- _Text extract_
::::

Saudi authorities on October 20, 2025, executed a man convicted of alleged crimes committed as a child, Human Rights Watch said today. Abdullah al-Derazi had been sentenced to death on terrorism charges related to participating in protests and funeral processions. He was the 300th person executed by Saudi authorities in 2025.
The authorities have been carrying out executions at an unprecedented rate in 2025 without apparent due process, including at least one execution of a known journalist and at least 198 for nonviolent drug-related offenses. A second person, Jalal al-Labbad, who was executed on August 21, was convicted on similar charges related to participating in protests when he was a child.
"With the execution of Abdullah al-Derazi, Saudi authorities reached two horrific milestones: 300 executions in the first 10 months of 2025 and the second execution of a person accused of committing crimes as a child," said Joey Shea, researcher for Saudi Arabia and the United Arab Emirates at Human Rights Watch. "These executions should shatter any remaining doubts globally about Saudi Arabia's dire human rights record."
Al-Derazi belonged to the country's Shia Muslim minority, who have long suffered systemic discrimination and violence by the government. Saudi police arrested him in August 2014 after beating him severely in the street, the European Saudi Organization for Human Rights (ESOHR) reported. Saudi authorities subjected him to prolonged solitary confinement, other forms of torture including beatings and burning his face and around his eye, and forced him under torture to sign a confession, ESOHR reported.

::::

- _Records supplied_
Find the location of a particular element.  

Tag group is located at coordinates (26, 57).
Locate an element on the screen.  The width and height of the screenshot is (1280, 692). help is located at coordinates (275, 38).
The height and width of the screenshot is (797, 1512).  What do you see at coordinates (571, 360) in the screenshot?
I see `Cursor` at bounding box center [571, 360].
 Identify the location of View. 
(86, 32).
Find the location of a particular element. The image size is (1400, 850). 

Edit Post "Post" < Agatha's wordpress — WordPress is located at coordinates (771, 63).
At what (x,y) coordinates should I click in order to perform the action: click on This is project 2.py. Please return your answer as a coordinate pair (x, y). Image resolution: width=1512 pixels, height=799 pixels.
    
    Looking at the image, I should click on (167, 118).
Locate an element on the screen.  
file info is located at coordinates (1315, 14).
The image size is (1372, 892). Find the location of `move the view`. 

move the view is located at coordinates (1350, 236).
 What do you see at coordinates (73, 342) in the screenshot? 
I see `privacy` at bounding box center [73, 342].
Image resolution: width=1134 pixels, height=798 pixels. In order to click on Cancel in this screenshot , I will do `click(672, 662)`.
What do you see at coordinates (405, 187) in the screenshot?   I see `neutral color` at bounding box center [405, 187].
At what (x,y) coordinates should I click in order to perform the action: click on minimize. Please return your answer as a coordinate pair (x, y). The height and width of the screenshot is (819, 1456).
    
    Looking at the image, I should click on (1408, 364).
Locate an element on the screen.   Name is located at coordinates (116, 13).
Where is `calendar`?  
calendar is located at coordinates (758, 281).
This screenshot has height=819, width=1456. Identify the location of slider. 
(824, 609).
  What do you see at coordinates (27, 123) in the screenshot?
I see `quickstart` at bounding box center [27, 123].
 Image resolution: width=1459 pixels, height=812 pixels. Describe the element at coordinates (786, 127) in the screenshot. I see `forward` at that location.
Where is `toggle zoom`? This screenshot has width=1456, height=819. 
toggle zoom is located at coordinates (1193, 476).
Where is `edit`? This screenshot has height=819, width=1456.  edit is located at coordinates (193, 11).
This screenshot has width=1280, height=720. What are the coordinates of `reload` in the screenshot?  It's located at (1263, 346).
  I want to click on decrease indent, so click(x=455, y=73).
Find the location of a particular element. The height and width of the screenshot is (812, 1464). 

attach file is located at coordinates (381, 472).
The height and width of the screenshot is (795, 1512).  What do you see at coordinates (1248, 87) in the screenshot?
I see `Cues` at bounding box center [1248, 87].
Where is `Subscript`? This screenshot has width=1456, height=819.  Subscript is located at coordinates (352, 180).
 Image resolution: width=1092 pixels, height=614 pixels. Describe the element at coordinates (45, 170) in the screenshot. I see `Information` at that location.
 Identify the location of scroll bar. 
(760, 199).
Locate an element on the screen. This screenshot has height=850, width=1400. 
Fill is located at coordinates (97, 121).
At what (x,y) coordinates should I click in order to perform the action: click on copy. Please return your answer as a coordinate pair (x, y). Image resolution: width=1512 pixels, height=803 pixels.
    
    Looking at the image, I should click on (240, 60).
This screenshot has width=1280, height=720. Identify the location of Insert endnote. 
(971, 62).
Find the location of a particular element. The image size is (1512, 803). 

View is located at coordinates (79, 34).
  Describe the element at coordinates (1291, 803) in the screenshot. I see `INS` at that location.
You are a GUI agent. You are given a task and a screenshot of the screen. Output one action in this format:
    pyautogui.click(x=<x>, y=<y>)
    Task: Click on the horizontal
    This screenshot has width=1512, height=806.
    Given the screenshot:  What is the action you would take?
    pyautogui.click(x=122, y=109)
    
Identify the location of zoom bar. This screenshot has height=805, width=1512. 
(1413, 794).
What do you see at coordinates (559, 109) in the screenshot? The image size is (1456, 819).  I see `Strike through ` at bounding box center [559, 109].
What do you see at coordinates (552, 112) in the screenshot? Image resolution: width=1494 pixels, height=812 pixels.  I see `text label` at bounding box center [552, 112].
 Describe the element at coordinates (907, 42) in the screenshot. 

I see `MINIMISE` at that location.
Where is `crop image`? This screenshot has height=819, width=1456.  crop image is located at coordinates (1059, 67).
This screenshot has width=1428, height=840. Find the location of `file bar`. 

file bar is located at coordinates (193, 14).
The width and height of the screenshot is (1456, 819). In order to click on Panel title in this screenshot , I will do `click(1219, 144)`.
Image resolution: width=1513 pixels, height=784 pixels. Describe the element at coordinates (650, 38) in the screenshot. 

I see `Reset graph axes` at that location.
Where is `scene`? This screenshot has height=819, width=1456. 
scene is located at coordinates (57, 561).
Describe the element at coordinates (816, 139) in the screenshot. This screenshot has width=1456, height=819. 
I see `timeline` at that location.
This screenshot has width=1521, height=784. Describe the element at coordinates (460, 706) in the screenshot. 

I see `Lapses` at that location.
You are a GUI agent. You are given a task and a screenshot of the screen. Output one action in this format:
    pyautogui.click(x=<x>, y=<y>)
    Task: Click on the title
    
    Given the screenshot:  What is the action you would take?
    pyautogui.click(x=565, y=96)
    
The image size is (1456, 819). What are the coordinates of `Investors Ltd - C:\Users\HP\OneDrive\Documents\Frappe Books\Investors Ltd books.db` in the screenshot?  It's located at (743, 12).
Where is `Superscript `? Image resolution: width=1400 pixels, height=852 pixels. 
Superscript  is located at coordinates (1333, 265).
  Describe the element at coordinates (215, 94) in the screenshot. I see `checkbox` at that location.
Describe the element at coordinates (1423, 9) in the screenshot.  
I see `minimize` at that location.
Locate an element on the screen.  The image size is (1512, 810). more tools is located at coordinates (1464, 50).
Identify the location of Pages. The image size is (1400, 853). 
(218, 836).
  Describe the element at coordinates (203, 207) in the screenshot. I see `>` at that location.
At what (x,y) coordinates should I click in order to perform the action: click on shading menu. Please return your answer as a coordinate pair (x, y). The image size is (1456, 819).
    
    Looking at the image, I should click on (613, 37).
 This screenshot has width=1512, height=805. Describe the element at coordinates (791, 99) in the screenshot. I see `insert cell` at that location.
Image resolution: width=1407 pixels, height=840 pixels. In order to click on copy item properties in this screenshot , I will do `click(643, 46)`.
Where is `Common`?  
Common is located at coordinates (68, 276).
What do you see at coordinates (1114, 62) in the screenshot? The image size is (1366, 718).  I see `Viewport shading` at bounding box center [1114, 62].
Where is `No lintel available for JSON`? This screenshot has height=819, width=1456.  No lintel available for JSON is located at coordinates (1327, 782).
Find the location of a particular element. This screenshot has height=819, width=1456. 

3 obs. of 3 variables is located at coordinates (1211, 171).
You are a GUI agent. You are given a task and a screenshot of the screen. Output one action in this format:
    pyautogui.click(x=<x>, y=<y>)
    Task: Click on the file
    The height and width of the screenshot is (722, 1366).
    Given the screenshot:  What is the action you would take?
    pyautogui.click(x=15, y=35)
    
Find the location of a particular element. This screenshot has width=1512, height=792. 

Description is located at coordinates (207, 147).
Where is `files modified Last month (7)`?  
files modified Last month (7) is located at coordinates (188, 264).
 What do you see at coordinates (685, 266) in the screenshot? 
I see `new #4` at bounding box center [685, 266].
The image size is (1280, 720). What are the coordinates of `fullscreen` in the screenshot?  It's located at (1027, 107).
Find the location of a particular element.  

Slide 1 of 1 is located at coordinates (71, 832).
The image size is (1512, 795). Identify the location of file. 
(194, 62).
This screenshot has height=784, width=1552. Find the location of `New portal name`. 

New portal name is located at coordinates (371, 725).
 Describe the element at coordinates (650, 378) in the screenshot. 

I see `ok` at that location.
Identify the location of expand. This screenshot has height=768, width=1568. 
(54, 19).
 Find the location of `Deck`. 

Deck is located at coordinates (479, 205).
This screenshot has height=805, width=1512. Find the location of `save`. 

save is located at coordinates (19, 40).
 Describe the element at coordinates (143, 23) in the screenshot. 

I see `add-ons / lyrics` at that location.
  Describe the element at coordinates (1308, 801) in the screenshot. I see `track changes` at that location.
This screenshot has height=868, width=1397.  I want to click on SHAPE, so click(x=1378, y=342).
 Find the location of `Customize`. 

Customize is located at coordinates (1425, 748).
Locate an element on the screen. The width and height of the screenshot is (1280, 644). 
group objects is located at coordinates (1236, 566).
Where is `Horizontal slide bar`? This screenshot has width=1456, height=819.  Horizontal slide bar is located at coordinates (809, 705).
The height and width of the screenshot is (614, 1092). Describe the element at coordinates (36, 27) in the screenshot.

::::

- _Stated exercise_
Continue the report on the execution of Abdullah al-Derazi, starting after its last sentence.

- _The result_
Saudi Arabia's notorious Specialized Criminal Court sentenced al-Derazi to death in February 2018 for protest-related offenses allegedly committed at age 17 under the country's counterterrorism law, according to court documents. In 2023, the ESOHR and MENA Rights Group learned that the Supreme Court had issued a secret ruling upholding al-Derazi's death sentence.
On October 20, 2025, Saudi Arabia's Interior Ministry announced Al-Derazi's execution, alleging that he had committed "terrorist crimes" and "establish[ed] a terrorist organization aimed at destabilizing security and firing on security headquarters and security personnel with the intent to kill them, in collaboration with a group from the same organization."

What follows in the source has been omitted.